[Selected text]
● ● ● ●
# N:P ratio or NO3:PO4 ratio?



## Laith (Sep 4, 2004)

I've read that an estimated ratio of 10:1 seems to work pretty well for N, at least as a starting point...

But now I have a doubt: are we talking about N & P or NO3 & PO4? :?


----------



## Robert B (May 25, 2004)

The ratio refers to N and P.

Robert.


----------



## gpodio (Feb 4, 2004)

I think it can be used for both probably. I mean NO3 is what we dose to provide N for the plants, we don't really look at other nitrogen sources such as ammonia, and PO4 is what we use as a source of P, so it should be valid for both if that's what you are dosing to provide these two elements, at least in this context.

Giancarlo Podio


----------



## Edward (May 25, 2004)

Laith said:


> are we talking about N & P or NO3 & PO4? :?


Yes, this is confusing. Some research been done with N and some with NO3O4.

N of 10:1 = NO3O4 of 10:0.69

Usually, in this hobby, we use NO3O4 because our test kits measure NO3 and PO4. In practice, ratio NO3O4 of 10:0.69 works great for plants. Keeping it that way is another matter. To maintain this ratio in the water column, dosing NO3O4 of 10:1 to 10:3 is needed.

Edward


----------



## Laith (Sep 4, 2004)

ok, thanks!


----------



## Rolo (May 12, 2004)

Actually I've read that the 10:1 is for NO3O4 only. Then somewhere else that 16:1 is the N: P ratio.


----------



## dennis (Mar 1, 2004)

well, if you adjust Edward's 10:.69 ratio you get 15:1 N. Maybe that has nothing to do with it


----------



## Rolo (May 12, 2004)

Yeah Dennis, it was acutally 15 not 16. 

But isn't the 10:1 for NO3O4 and 15:1 for N: P? Edward had it the other way around.


----------



## plantbrain (Jan 23, 2004)

*MOST* of the submersed aquatic macrophytes(SAM) have a ratio of 10:1 N.

We dose NO3/NH4 and PO4.

16:1 comes from algae, the redfield ratio , we are not growing marine phytoplankton last time I checked here which is what Refield was looking at.

Issue number #2.

Plants might have this ratio for many reason's out in nature, they might have far more or less depending on if they are limited and in terms of luxury uptake, perhaps even 100X more/less.

I still feel ratios are fine but have a very wide range in most cases.

Regards, 
Tom Barr


----------



## dennis (Mar 1, 2004)

My htinking about ratios is that they are only important to you. I feel, at lesat so far inlmy limited experience, that a tank seems to have a raatio that it likes. That ratio may or may not work for another tank and if it works, it is mearly chance. I agree that there is probably a range of ratios that will cover most tanks but yuo will still need to tailor you specific one, that may change over time.


----------



## plantbrain (Jan 23, 2004)

It is a moving target certainly.
So if you want to approach it, you may want to try out a variety of ranges after getting a good feel.

But.....make sure you keep the other variables in line while you play with one or two etc.
● ● ● ●
[Data lines]

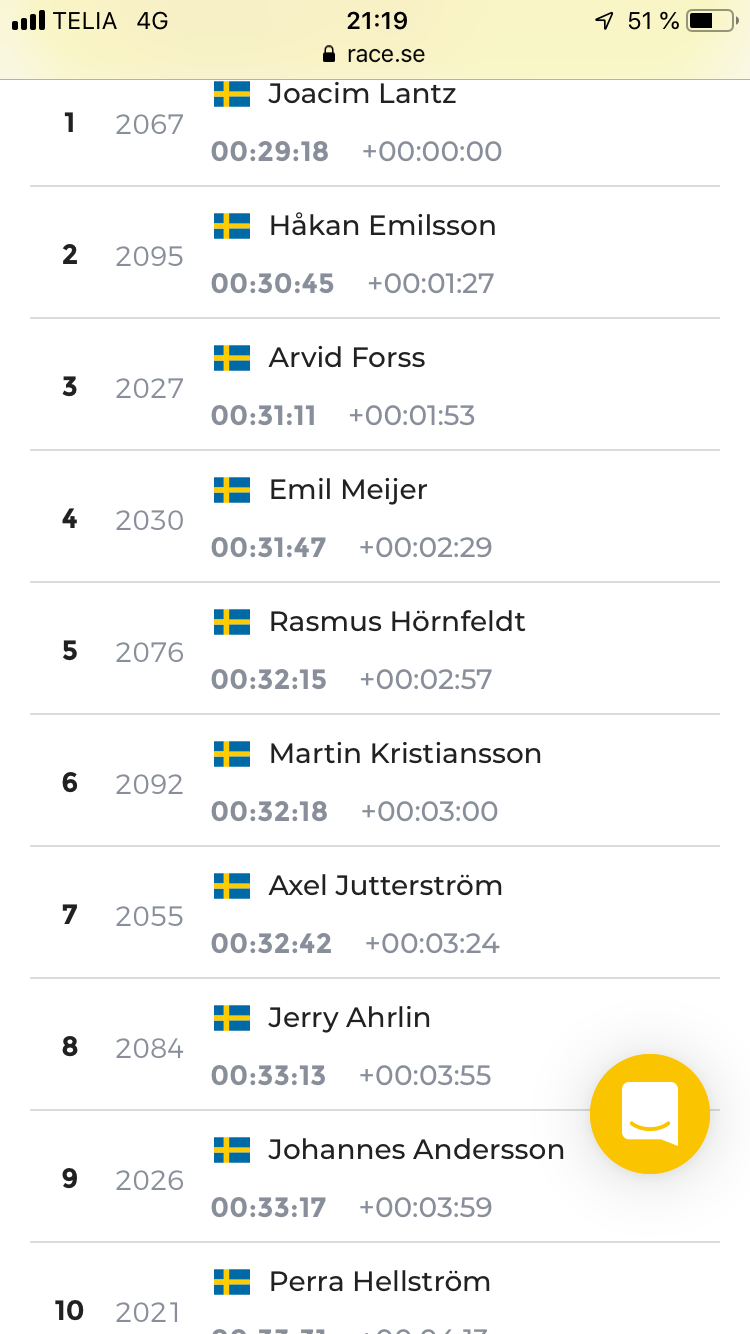Tap the flag icon beside Emil Meijer
750x1334 pixels.
pyautogui.click(x=232, y=490)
● ● ● ●
[What you should do] Please copy the aquarium nutrient ratio thread from "So if you want" to "or two etc.", swapping "variables" for "parameters".

[Task result]
So if you want to approach it, you may want to try out a variety of ranges after getting a good feel.

But.....make sure you keep the other parameters in line while you play with one or two etc.